Aufgabe A: Fasse den Forenbeitrag zum Anschluss eines SCP-060 an eine ET200B in genau zwei Sätzen zusammen.
Aufgabe B: Welche Bestellnummer hat laut dem Forenbeitrag die ET 200B-4AI?
Aufgabe C: Gib den Abschnitt des Forenbeitrags von „ich bin schon“ bis „0.1 und 0.2 ?“ wortgetreu wieder.

Extrahierter Text:
# Anschluss eines SCP-060 an eine ET200B



## diabolo150973 (7 März 2010)

Guten Morgen,

ich bin schon wieder einmal leicht überfordert...

Ich habe hier einen Druckaufnehmer vom Typ SCP-060 0...20mA
(Seite 10 von 84, rechte Seite mit M12-Steckverbindung)

Außerdem habe ich hier (jetzt bitte nicht lachen) eine  ET 200B-4AI (6ES7 134-0HF01-0XB0) (Seite 231 von 344)

Ich habe jetzt leider absolut keinen Plan, wie ich die Beiden verheiraten kann...  Zu meiner Schande muss ich gestehen, dass ich noch nie mit Analogwerten zu tun hatte. Jedenfalls musste ich mich noch nie drum kümmern.

Laut Siemens kann meine ET mit 2-Draht und 4-Draht Analogwertgebern umgehen. Aber ich steige nicht durch, wie ich meinen Druckaufnehmer da anschließen muss. Der hat (in meinen Augen) drei Drähte zum Anschließen. 
Kann es sein, dass bn/bu an +/- externe Versorgung kommen und bk/wh an die ET 200 auf 0.1 und 0.2 ?

Ich hoffe, ihr könnt mir auf die Sprünge helfen!!!

Gruß,

dia


----------



## Sockenralf (7 März 2010)

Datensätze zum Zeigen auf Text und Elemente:
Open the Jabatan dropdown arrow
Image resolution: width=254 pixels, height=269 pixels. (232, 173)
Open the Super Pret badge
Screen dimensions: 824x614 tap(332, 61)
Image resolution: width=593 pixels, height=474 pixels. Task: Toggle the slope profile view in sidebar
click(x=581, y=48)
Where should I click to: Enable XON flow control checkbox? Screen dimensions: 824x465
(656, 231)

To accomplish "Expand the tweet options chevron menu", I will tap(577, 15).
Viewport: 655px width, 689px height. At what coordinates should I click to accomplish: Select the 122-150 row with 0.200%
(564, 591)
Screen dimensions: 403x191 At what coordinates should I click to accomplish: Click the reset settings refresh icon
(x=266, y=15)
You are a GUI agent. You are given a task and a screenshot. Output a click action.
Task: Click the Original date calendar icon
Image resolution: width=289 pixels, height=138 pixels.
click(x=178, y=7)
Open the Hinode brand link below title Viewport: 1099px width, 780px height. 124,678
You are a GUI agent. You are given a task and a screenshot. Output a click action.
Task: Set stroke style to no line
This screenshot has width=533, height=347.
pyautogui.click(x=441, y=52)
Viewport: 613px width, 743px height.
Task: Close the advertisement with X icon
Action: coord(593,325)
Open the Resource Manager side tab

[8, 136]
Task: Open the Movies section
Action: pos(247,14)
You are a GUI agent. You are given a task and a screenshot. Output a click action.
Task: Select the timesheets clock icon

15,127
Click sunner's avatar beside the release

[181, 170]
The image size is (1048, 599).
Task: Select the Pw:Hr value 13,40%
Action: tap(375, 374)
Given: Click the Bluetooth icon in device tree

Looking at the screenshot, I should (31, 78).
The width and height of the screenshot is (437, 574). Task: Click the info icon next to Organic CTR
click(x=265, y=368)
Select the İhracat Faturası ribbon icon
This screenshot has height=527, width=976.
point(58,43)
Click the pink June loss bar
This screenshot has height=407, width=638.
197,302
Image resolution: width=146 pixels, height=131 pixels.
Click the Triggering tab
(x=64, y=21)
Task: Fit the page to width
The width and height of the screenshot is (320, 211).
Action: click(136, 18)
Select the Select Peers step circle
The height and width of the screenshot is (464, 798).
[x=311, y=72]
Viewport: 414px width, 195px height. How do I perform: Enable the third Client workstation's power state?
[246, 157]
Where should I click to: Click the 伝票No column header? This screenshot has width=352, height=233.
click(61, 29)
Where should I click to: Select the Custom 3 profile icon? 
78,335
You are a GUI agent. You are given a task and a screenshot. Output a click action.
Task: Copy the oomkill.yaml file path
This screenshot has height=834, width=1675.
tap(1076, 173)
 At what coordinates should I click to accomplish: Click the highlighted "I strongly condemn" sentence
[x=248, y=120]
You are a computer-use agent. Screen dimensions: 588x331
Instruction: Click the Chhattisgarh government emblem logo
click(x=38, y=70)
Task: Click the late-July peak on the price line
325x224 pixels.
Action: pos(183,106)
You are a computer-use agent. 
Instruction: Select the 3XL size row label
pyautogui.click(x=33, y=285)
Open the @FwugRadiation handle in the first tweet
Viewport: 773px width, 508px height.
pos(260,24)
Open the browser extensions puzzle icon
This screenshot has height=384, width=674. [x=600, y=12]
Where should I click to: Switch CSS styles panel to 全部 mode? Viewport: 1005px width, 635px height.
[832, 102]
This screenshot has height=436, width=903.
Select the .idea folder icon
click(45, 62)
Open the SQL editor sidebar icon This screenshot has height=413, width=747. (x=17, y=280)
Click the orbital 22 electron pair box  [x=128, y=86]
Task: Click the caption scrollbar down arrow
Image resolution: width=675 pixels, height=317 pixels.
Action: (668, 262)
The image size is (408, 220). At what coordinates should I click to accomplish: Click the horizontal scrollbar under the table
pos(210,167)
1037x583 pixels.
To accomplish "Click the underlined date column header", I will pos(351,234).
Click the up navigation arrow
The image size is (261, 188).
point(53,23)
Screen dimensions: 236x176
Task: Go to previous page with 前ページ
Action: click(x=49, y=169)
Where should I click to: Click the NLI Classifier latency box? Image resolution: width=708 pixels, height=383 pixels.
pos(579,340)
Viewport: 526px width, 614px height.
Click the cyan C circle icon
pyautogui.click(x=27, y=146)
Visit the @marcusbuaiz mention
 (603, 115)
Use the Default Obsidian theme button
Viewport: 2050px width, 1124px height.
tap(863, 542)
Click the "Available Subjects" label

Antwort A: Ein Druckaufnehmer vom Typ SCP-060 (0...20mA) soll an eine ET 200B-4AI angeschlossen werden, wobei bisher keine Erfahrung mit Analogwerten besteht. Laut Siemens verarbeitet die ET 2-Draht- und 4-Draht-Analogwertgeber, der Aufnehmer scheint aber drei Drähte zu haben, daher wird gefragt, ob bn/bu an die externe Versorgung und bk/wh an 0.1 und 0.2 der ET 200 kommen.

Antwort B: 6ES7 134-0HF01-0XB0

Antwort C:
ich bin schon wieder einmal leicht überfordert...

Ich habe hier einen Druckaufnehmer vom Typ SCP-060 0...20mA
(Seite 10 von 84, rechte Seite mit M12-Steckverbindung)

Außerdem habe ich hier (jetzt bitte nicht lachen) eine  ET 200B-4AI (6ES7 134-0HF01-0XB0) (Seite 231 von 344)

Ich habe jetzt leider absolut keinen Plan, wie ich die Beiden verheiraten kann...  Zu meiner Schande muss ich gestehen, dass ich noch nie mit Analogwerten zu tun hatte. Jedenfalls musste ich mich noch nie drum kümmern.

Laut Siemens kann meine ET mit 2-Draht und 4-Draht Analogwertgebern umgehen. Aber ich steige nicht durch, wie ich meinen Druckaufnehmer da anschließen muss. Der hat (in meinen Augen) drei Drähte zum Anschließen. 
Kann es sein, dass bn/bu an +/- externe Versorgung kommen und bk/wh an die ET 200 auf 0.1 und 0.2 ?